Mr. BENNATTI: ...think its primary thing--I think it did tend to dry out. I think desiccation, you know, is--was its saving grace. It's rather dry and brittle now and--because it's been kept, I think, dry, along with the preservatives, which I'm sure, you know, the Hostess Company aren't particularly proud of. It's lasted quite some time.

NORRIS: Well, we should actually say that the Hostess Company says that Twinkies are made of milk and sugar and flour, and just like anything else, they're going to go bad after an amount of time.

Mr. BENNATTI: Right. And I think it just happened to simply become quite dry and such. And I'm not sure I'd try to eat it right now. I don't think I'd want to risk it.

NORRIS: I don't think that'd be a good idea.

Mr.
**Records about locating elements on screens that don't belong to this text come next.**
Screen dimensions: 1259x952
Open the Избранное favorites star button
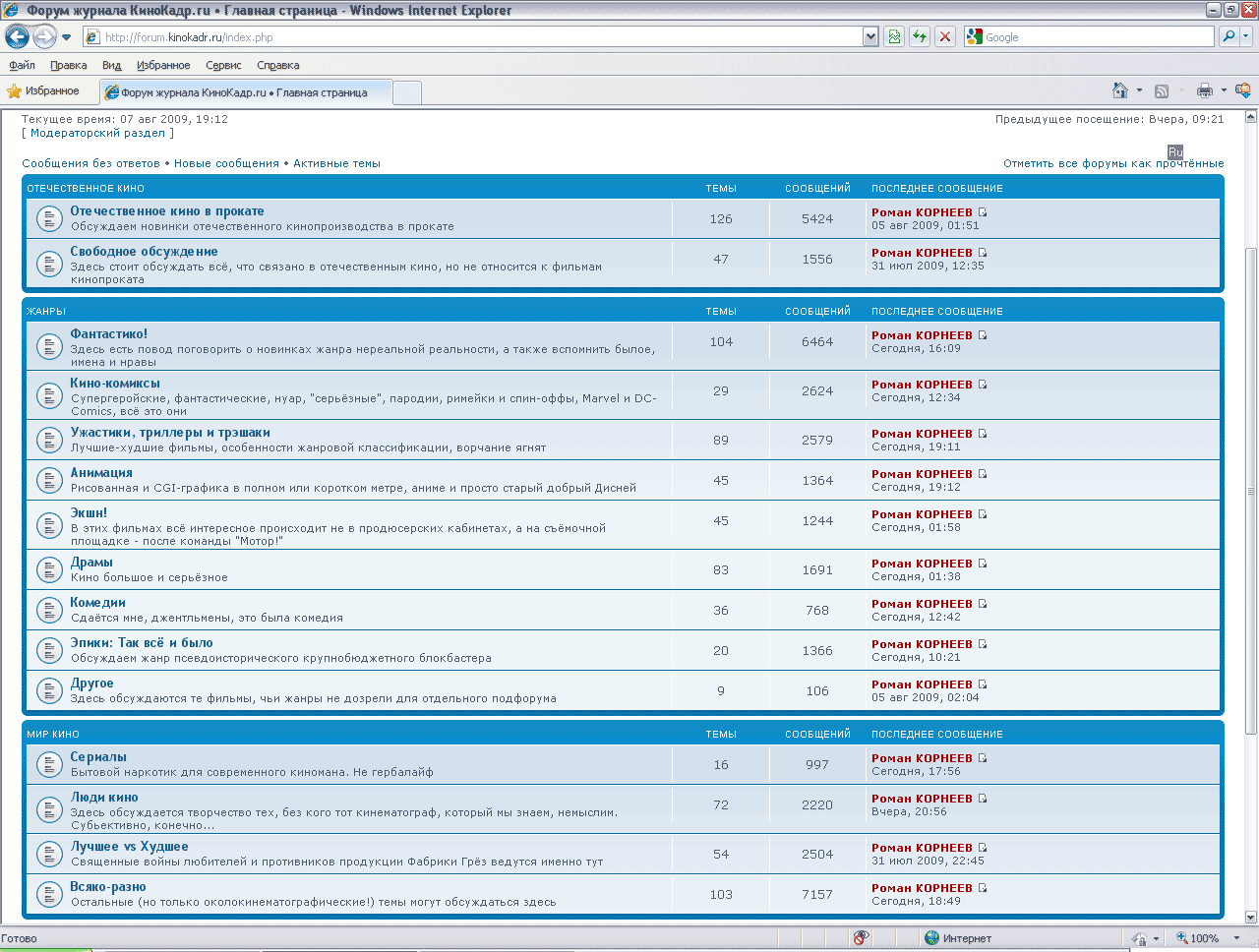click(x=43, y=91)
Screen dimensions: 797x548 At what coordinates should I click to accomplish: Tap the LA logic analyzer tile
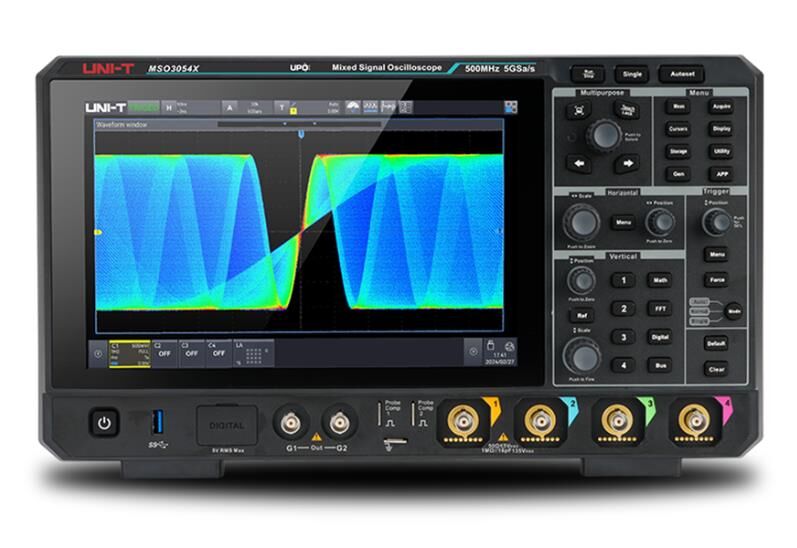253,352
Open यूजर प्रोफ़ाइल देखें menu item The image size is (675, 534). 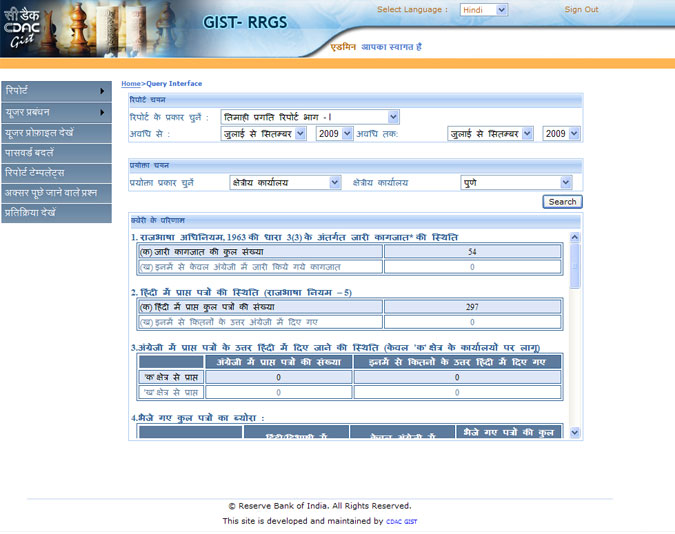coord(56,132)
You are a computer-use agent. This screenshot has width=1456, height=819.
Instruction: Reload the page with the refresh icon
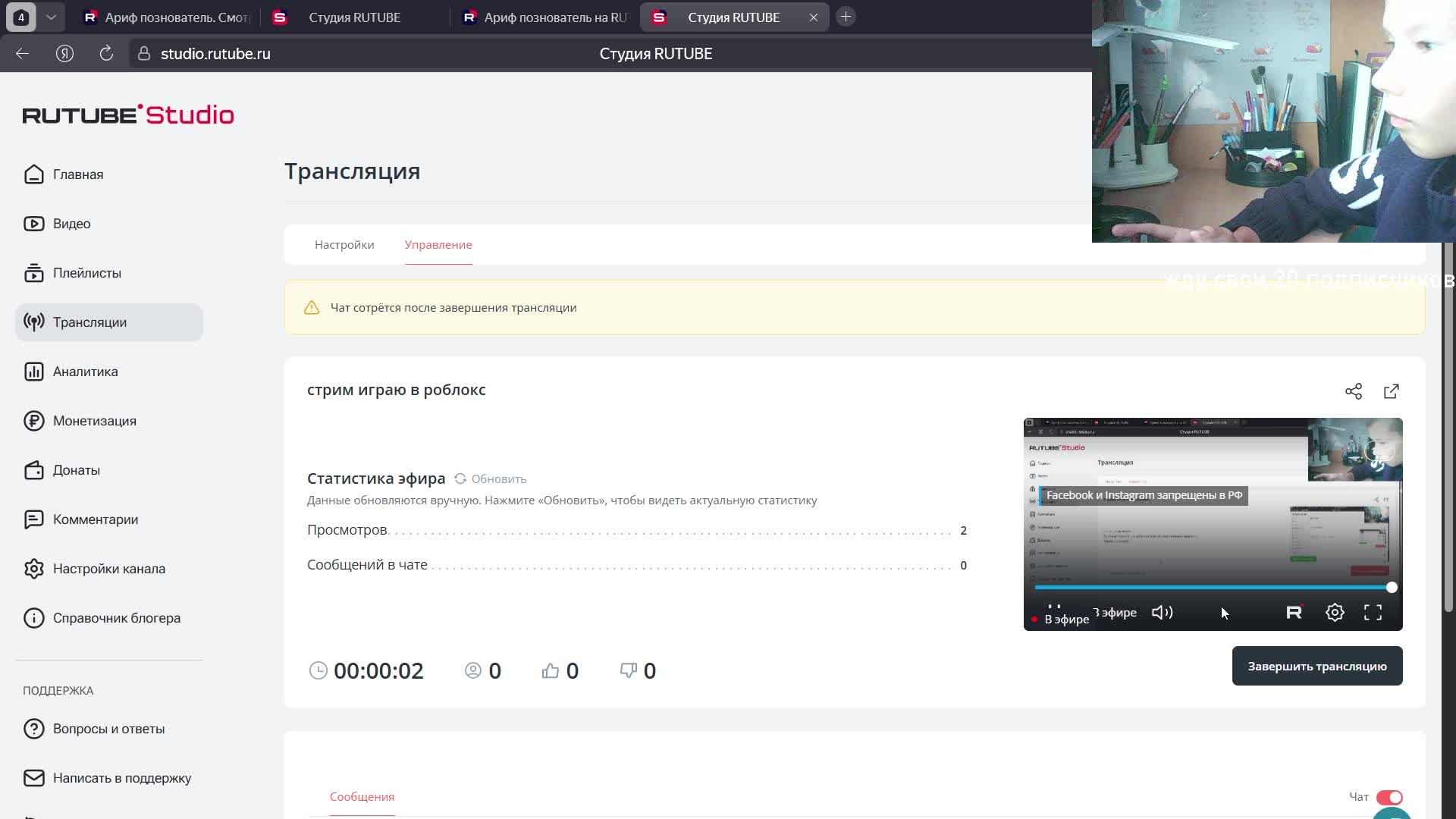tap(106, 53)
BENNATTI: No.

NORRIS: Well, with that carbon-dated Twinkie in your classroom...

(Soundbite of laughter)

NORRIS: ...over all these years, I'm wondering if kids at school are still bringing these in their lunch box or if this is sort of a no-Twinkie zone there at Stevens Academy.

Mr. BENNATTI: Well, no. I mean, it's one of those things where, you know, I don't think this has caused anyone to actually fear the Twinkie. I mean, they juts sort of marvel at the miracle of engineering that is the Twinkie.

NORRIS: Now, you know, beyond just being something that you could sort of poke fun at and a conversation piece in your classroom, is there some enduring lesson in this experiment?

Mr. BENNATTI: (Laughs) An enduring lesson? Well, the--I mean, it's just like in any experiment, you know. Like, many times the best experiment is one when you have no idea what the outcome is going to be, and this was definitely that kind of an experiment.

NORRIS: Do you have other food items in your classroom...

Mr. BENNATTI: Well, I'm...

NORRIS: ...that students are leaving out? Are there oranges or Little Debbie cakes or...

Mr. BENNATTI: ...(unintelligible) have in the classroom is a Fig Newton. The Fig Newton was, however, dated with a Magic Marker on it, so we know the Fig Newton is now about 15 years old. But kids were trying to bring in a whole bunch of foodstuffs into my classroom to be stored, and I just point out this is not going to be the `decay hall of fame.' So all we had was a Twinkie and a Fig Newton.

NORRIS: Mr. Bennatti, thanks so much for talking to us.

Mr. BENNATTI: Well, thank you very much.

NORRIS: Roger Bennatti is a teacher at George Stevens Academy in Blue Hill, Maine.